START Supplied entries
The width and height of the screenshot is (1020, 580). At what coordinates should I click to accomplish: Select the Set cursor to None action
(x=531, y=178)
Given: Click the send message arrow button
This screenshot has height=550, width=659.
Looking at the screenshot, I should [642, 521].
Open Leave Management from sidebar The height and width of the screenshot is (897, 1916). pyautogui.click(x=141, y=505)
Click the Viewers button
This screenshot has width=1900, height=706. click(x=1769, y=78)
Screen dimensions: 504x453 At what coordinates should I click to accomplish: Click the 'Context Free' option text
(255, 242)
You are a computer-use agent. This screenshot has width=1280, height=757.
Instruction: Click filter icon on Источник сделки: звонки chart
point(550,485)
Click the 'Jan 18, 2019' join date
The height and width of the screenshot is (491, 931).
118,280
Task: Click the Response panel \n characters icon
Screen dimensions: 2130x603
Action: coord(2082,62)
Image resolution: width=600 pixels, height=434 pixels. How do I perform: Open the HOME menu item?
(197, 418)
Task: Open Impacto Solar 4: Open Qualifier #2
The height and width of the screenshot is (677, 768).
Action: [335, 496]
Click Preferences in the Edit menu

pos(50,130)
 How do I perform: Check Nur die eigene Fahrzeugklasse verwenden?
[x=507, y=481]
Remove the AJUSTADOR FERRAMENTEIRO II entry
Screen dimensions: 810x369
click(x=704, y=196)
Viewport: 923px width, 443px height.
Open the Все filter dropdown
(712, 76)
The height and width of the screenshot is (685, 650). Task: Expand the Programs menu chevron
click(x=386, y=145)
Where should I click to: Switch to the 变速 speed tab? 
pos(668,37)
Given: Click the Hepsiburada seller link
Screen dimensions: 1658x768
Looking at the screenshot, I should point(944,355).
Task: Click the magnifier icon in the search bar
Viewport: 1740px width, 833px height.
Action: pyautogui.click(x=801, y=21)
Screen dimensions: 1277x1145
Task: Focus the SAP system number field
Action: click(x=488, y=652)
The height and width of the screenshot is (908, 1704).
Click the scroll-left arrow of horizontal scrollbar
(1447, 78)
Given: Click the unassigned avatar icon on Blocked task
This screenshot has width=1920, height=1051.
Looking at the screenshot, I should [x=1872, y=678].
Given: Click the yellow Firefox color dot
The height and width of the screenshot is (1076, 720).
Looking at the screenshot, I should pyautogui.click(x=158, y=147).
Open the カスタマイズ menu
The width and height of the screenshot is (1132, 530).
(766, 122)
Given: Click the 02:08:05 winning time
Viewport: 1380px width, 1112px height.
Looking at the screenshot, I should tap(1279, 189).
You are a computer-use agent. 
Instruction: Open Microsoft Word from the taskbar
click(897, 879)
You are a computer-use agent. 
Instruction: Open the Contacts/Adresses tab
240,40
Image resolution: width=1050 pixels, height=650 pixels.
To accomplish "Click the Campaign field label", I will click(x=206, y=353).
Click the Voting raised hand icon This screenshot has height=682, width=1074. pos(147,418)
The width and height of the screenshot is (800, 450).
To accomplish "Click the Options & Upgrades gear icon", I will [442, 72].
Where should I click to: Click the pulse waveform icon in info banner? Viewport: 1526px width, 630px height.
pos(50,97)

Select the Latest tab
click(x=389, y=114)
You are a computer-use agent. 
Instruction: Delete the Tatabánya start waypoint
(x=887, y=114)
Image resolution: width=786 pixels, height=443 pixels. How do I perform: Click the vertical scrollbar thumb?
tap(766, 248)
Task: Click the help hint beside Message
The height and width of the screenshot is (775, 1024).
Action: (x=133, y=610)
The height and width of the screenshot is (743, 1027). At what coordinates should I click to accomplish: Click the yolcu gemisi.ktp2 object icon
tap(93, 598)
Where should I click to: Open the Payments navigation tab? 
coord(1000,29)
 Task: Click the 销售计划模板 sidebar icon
END Supplied entries
> [Your objective]: Please write out all the data above, exactly as it reads.

> [Reply]:
The width and height of the screenshot is (1020, 580). At what coordinates should I click to accomplish: Select the Set cursor to None action
(x=531, y=178)
Given: Click the send message arrow button
This screenshot has height=550, width=659.
Looking at the screenshot, I should [642, 521].
Open Leave Management from sidebar The height and width of the screenshot is (897, 1916). pyautogui.click(x=141, y=505)
Click the Viewers button
This screenshot has width=1900, height=706. click(x=1769, y=78)
Screen dimensions: 504x453 At what coordinates should I click to accomplish: Click the 'Context Free' option text
(255, 242)
You are a computer-use agent. This screenshot has width=1280, height=757.
Instruction: Click filter icon on Источник сделки: звонки chart
point(550,485)
Click the 'Jan 18, 2019' join date
The height and width of the screenshot is (491, 931).
118,280
Task: Click the Response panel \n characters icon
Screen dimensions: 2130x603
Action: coord(2082,62)
Image resolution: width=600 pixels, height=434 pixels. How do I perform: Open the HOME menu item?
(197, 418)
Task: Open Impacto Solar 4: Open Qualifier #2
The height and width of the screenshot is (677, 768).
Action: [335, 496]
Click Preferences in the Edit menu

pos(50,130)
 How do I perform: Check Nur die eigene Fahrzeugklasse verwenden?
[x=507, y=481]
Remove the AJUSTADOR FERRAMENTEIRO II entry
Screen dimensions: 810x369
click(x=704, y=196)
Viewport: 923px width, 443px height.
Open the Все filter dropdown
(712, 76)
The height and width of the screenshot is (685, 650). Task: Expand the Programs menu chevron
click(x=386, y=145)
Where should I click to: Switch to the 变速 speed tab? 
pos(668,37)
Given: Click the Hepsiburada seller link
Screen dimensions: 1658x768
Looking at the screenshot, I should point(944,355).
Task: Click the magnifier icon in the search bar
Viewport: 1740px width, 833px height.
Action: pyautogui.click(x=801, y=21)
Screen dimensions: 1277x1145
Task: Focus the SAP system number field
Action: click(x=488, y=652)
The height and width of the screenshot is (908, 1704).
Click the scroll-left arrow of horizontal scrollbar
(1447, 78)
Given: Click the unassigned avatar icon on Blocked task
This screenshot has width=1920, height=1051.
Looking at the screenshot, I should [x=1872, y=678].
Given: Click the yellow Firefox color dot
The height and width of the screenshot is (1076, 720).
Looking at the screenshot, I should pyautogui.click(x=158, y=147).
Open the カスタマイズ menu
The width and height of the screenshot is (1132, 530).
(766, 122)
Given: Click the 02:08:05 winning time
Viewport: 1380px width, 1112px height.
Looking at the screenshot, I should tap(1279, 189).
You are a computer-use agent. 
Instruction: Open Microsoft Word from the taskbar
click(897, 879)
You are a computer-use agent. 
Instruction: Open the Contacts/Adresses tab
240,40
Image resolution: width=1050 pixels, height=650 pixels.
To accomplish "Click the Campaign field label", I will click(x=206, y=353).
Click the Voting raised hand icon This screenshot has height=682, width=1074. pos(147,418)
The width and height of the screenshot is (800, 450).
To accomplish "Click the Options & Upgrades gear icon", I will [442, 72].
Where should I click to: Click the pulse waveform icon in info banner? Viewport: 1526px width, 630px height.
pos(50,97)

Select the Latest tab
click(x=389, y=114)
You are a computer-use agent. 
Instruction: Delete the Tatabánya start waypoint
(x=887, y=114)
Image resolution: width=786 pixels, height=443 pixels. How do I perform: Click the vertical scrollbar thumb?
tap(766, 248)
Task: Click the help hint beside Message
The height and width of the screenshot is (775, 1024).
Action: (x=133, y=610)
The height and width of the screenshot is (743, 1027). At what coordinates should I click to accomplish: Click the yolcu gemisi.ktp2 object icon
tap(93, 598)
Where should I click to: Open the Payments navigation tab? 
coord(1000,29)
 Task: Click the 销售计划模板 sidebar icon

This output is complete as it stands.